The Doctor, the boss, the friend, the man, withdrew from his consciousness as he sat behind the vines and he became the impersonal, universal father, wondering at the mystery of life. As he sat musing, he heard a step behind him, and saw his daughter coming across the porch to greet him. “Father,” she said, “I have just this half hour that’s to be ours. I’ve planned for it all day. Mother has promised to keep every one away.”

The father’s jaw began to tremble and his cherubic face to wrinkle in an emotional pucker. He put the girl’s arm about his neck, and rubbed her hand upon his cheek. Then the father said softly:

“I never felt poor before until this minute.” The girl looked inquiringly at him and was about to protest. He stopped her: “Money wouldn’t do you much good–not all the money in the world.”

“Well, father, I don’t want money: we don’t need it,” said the girl. “Why, we have a beautiful home and Tom is making–”

“It’s not that, my dear–not that.” He played with her hand a moment longer. “I feel that I ought to give you something better than money; my–my–well, my view of life–what they call philosophy of life. It’s the accumulation of fifty years of living.” He fumbled in his pocket for his pipe. “Let me smoke, and maybe I can talk.”

“Laura–girl–” He puffed bashfully in a pause, and began again: “There’s a lot of Indiana–real common Eendiany,” he mocked, “about your father, and I just some 117way can’t talk under pressure.” He caressed the girl’s hand and pulled at his pipe as one giving birth to a system of philosophy. Yet he was dumb as he sat before the warm glow of the passing torch of life which was shining from his daughter’s face. Finally he burst forth, piping impatience at his own embarrassment.

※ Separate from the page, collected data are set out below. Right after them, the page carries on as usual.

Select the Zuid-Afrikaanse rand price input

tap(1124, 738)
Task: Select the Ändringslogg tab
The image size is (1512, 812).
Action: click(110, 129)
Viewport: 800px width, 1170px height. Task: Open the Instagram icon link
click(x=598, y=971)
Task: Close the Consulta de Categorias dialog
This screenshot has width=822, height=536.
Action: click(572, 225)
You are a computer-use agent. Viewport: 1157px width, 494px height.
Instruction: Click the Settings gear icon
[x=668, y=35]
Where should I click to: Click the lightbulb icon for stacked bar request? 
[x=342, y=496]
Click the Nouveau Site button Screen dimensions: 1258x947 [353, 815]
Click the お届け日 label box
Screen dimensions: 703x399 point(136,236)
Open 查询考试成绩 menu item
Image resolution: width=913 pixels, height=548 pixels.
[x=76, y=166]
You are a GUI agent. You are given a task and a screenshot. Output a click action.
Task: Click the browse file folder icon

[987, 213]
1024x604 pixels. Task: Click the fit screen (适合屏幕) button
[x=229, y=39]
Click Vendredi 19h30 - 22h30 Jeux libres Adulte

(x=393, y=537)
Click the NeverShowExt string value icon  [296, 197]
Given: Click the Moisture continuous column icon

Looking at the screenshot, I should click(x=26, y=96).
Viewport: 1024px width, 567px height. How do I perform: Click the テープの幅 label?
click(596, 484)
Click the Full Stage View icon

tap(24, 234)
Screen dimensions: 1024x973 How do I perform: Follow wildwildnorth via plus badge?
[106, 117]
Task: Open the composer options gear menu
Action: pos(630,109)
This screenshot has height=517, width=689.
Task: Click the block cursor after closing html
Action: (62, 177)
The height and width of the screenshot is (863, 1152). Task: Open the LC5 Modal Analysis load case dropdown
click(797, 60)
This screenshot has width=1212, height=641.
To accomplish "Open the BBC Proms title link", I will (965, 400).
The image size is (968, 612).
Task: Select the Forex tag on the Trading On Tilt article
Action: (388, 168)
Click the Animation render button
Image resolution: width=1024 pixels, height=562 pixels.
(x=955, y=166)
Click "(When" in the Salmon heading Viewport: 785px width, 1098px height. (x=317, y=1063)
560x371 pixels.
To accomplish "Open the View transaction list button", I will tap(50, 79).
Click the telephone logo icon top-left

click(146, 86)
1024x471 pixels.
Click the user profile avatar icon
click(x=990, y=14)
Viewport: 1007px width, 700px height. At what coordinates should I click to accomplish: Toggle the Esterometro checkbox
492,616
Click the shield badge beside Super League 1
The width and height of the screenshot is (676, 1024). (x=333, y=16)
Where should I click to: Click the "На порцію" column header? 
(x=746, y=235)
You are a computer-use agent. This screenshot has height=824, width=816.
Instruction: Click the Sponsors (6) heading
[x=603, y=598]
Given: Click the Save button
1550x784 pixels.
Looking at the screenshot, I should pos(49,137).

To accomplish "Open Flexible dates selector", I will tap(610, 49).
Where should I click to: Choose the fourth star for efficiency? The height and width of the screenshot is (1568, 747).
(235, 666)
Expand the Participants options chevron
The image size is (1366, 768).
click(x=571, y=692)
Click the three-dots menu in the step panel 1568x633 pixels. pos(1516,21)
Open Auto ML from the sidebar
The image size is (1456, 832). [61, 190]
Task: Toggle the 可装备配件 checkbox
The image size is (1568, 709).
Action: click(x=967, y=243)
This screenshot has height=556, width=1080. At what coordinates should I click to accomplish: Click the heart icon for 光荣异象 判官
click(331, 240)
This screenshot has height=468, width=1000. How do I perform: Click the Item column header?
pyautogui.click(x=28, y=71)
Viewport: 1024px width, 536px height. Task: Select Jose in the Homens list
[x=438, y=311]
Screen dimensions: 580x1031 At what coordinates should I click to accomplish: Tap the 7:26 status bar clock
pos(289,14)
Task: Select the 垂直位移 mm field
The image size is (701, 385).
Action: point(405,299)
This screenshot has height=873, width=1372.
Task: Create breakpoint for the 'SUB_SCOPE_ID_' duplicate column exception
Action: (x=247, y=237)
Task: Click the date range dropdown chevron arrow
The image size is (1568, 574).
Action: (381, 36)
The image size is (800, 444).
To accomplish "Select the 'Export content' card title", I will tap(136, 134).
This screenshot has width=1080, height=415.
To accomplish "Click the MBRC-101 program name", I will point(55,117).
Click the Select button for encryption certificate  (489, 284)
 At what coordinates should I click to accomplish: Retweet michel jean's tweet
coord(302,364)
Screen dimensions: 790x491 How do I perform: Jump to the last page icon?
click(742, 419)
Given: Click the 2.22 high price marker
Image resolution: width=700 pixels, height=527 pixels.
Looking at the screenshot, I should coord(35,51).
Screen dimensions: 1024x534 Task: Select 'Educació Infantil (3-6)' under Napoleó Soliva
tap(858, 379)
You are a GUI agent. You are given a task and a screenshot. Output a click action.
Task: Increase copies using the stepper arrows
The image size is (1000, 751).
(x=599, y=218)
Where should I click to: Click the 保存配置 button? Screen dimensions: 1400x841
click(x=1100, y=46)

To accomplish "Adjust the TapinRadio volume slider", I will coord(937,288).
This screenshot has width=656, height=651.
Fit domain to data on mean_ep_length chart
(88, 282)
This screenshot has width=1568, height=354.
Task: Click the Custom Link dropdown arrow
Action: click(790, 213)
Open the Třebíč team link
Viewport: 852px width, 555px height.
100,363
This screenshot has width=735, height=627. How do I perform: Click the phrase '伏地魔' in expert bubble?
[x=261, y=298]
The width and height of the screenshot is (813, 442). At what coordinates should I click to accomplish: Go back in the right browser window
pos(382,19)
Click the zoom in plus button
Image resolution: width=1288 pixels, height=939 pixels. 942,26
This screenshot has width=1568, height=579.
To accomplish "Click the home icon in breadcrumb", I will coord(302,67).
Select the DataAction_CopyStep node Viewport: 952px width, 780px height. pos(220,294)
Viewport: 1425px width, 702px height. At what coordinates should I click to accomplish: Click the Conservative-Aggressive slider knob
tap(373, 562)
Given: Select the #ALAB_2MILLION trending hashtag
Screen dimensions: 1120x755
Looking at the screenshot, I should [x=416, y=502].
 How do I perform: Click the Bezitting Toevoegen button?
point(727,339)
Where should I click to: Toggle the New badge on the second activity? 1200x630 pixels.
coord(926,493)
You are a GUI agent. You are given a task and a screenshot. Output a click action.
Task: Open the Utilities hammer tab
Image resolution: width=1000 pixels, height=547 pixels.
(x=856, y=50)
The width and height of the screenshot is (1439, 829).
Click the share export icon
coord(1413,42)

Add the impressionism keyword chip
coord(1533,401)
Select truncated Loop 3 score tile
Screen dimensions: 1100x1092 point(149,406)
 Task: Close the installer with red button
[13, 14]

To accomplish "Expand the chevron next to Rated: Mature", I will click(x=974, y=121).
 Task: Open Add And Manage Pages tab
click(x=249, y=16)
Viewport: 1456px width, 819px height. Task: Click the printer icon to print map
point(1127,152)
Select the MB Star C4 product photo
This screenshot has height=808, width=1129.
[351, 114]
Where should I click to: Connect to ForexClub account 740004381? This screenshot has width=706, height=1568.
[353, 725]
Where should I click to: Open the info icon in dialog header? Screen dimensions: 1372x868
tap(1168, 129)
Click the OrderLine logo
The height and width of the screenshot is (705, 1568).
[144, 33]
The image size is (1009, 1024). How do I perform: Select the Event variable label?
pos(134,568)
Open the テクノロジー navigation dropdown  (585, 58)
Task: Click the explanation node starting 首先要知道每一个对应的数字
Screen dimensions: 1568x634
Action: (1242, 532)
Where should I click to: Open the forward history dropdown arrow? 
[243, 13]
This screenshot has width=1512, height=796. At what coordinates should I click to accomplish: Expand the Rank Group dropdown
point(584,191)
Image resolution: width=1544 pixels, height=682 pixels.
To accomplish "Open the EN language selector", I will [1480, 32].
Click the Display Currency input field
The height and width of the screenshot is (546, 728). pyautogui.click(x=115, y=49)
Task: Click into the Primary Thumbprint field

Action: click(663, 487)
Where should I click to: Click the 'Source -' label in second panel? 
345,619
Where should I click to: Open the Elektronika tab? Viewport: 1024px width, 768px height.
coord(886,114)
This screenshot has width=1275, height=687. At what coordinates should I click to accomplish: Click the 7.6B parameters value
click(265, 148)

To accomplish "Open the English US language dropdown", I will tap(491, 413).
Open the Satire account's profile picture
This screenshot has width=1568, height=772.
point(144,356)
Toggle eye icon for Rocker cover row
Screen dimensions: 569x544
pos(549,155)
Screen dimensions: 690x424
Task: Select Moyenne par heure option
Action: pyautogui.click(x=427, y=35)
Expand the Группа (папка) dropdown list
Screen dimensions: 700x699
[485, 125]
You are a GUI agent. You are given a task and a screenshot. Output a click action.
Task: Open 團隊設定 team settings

“I tell you, daughter, it’s just naturally hell to be pore.” The girl saw his twitching mouth and the impotence of his swimming eyes; but before she could protest he checked her.

“Pore! Pore!” he repeated hopelessly. “Why, if we had a million, I would still be just common, ornery, doless pore folks–tongue-tied and helpless, and I couldn’t give you nothin–nothin!” he cried, “but just rubbish! Yet there are so many things I’d like to give you, Laura–so many, many things!” he repeated. “God Almighty’s put a terrible hog-tight inheritance tax on experience, girl!” He smiled a crooked, tearful little smile–looked up into her eyes in dog-like wistfulness as he continued: “I’d like to give you some of mine–some of the wisdom I’ve got one way and another–but, Lord, Lord,” he wailed, “I can’t. The divine inheritance tax bars me.” He patted her with one hand, holding his smoldering pipe in the other. Then he shrilled out in the impotence of his pain: “I just must give you this, Laura: Whatever comes and whatever goes–and lots of sad things will come and lots of sad things will go, too, for that matter–always remember this: Happiness is from the heart out–not from the world in! Do you understand, child–do you?”